I met Virginia at the Bridge, where she was friendly and outgoing toward the tourists and other vendors. Hi guy! she’d say with a big smile to male strangers as they passed her table. Where are you from? she’d chitchat with tourists who stopped to see her wares.

Virginia sold a variety of items she said she made herself, as well as crafts she said were made by members of her family. She sold jewelry—necklaces and bracelets and sometimes earrings too—made from turquoise and copper, variscite, and hematite, and other semiprecious stones. She sold knives with handles inlaid with stone or carved from bone. Sometimes she sold soft dolls sewn to look like Diné women, and she usually had horsehair pottery on her table.

Horsehair pottery was a popular item at the Bridge. It was sold by Native American vendors as well as by white folks and members of the local old Spanish families. The selling of horsehair pottery crossed all boundaries of Northern New Mexico race, ethnicity, and language.

Tourists loved the pottery, which is why so many vendors wanted it on their tables. Anyone selling horsehair pottery had a shot at making a sale even on a slow day. Lots of tourists want to be able to show off to the folks back home the Native crafts they acquired on vacation.

The majority of any piece of horsehair poetry was off-white in color. Designs in black decorated the off-white background. During my time at the Bridge, I saw pots decorated with Native American-style bears (for strength and power, Virginia always said), hummingbirds, Kokopelli, turtles, and buffalo. When the pots were in the kiln and the temperature inside was incredibly hot, the artist would open the door to the oven and throw in horsehair. The horsehair would land on the pots, leaving black lines on the plain portions as well as on the designs. The random falling of the horsehair and the subsequent unplanned patterns of the black lines left behind made each pot unique. Of course, while buying a handmade craft is important to many visitors to any region, acquiring something unique is usually even better. No wonder horsehair pottery seemed to fly off vendors’ tables and into the hands of shoppers.

I don’t know where Virginia acquired her horsehair pots. I don’t think she was making them. But from what old-timers at the Bridge told me, when she and her ex were still together, they were a horsehair pottery production team. They’d produce the pots, paint the designs, then throw on the horsehair while the pots fired in the oven. Virginia was capable of making the pots I saw on her table even if someone else was actually doing the work. 

One morning at the Bridge Virginia parked next to where I was already set up and started pulling out her tables. Spending a day next to Virginia was fine with me. She was pleasant to be around and was always good for the latest Bridge vendor gossip.

In the early afternoon a (seemingly) white, (seemingly) heterosexual couple approached Virginia’s table. There were no customers at my table, so there was nothing to distract me from listening to the conversation next door.
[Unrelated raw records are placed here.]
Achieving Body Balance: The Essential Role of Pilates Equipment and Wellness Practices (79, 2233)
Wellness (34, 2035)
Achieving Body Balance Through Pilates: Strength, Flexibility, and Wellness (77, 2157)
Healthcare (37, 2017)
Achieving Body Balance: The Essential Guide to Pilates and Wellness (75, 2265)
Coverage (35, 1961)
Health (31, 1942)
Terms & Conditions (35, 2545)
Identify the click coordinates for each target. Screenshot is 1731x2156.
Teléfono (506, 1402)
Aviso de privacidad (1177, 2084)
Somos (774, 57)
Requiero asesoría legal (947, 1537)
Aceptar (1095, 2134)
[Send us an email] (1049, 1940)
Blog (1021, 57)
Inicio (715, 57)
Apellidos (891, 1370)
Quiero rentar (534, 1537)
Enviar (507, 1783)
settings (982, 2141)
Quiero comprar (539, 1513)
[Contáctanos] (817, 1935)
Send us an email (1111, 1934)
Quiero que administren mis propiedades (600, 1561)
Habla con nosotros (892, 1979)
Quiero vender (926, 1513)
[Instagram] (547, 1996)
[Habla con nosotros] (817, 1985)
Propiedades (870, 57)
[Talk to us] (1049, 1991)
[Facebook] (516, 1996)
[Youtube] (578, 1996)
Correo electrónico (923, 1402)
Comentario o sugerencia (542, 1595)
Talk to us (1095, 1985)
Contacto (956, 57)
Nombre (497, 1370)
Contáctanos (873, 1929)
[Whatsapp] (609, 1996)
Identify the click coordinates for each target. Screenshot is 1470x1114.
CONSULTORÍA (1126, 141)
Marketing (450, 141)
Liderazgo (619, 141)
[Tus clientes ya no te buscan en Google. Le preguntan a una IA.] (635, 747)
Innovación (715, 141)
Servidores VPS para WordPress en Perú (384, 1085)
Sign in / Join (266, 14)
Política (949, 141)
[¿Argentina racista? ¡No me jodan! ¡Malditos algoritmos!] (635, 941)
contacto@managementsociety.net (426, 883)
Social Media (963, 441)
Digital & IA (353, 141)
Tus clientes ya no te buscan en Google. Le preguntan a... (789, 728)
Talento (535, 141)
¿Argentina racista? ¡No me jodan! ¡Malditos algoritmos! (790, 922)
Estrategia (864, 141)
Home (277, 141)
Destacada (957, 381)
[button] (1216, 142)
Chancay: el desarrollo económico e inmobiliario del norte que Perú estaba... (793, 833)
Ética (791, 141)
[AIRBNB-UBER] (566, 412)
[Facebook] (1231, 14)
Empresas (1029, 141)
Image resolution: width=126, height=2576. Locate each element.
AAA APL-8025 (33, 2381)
The visitors looked at all of the merchandise Virginia had for sale, but lingered over the horsehair pottery. Virginia told them all about the pottery. She explained how the horsehair was tossed into the hot kiln and fell randomly onto the pots. The tourists seemed impressed. They looked at all the designs Virginia was offering that day and settled on one with an image of Kokopelli painted on it.

For those of you who don’t know, according to IndigenousPeople.net, Kokopelli is…

a Hopi word
meaning (roughly) wooden-backed; most of the familiar depictions of Kokopelli are copied from Hopi art, which in turn is derived from ancient Anasazi glyphs.

Known as a fertility god, prankster, healer and story teller, Kokopelli has been a source of wonder throughout the country for centuries. Kokopelli embodies the true American Southwest, and dates back over 3,000 years ago… Although his true origins are unknown, this traveling, flute-playing Casanova is a sacred figure to many Southwestern Native Americans.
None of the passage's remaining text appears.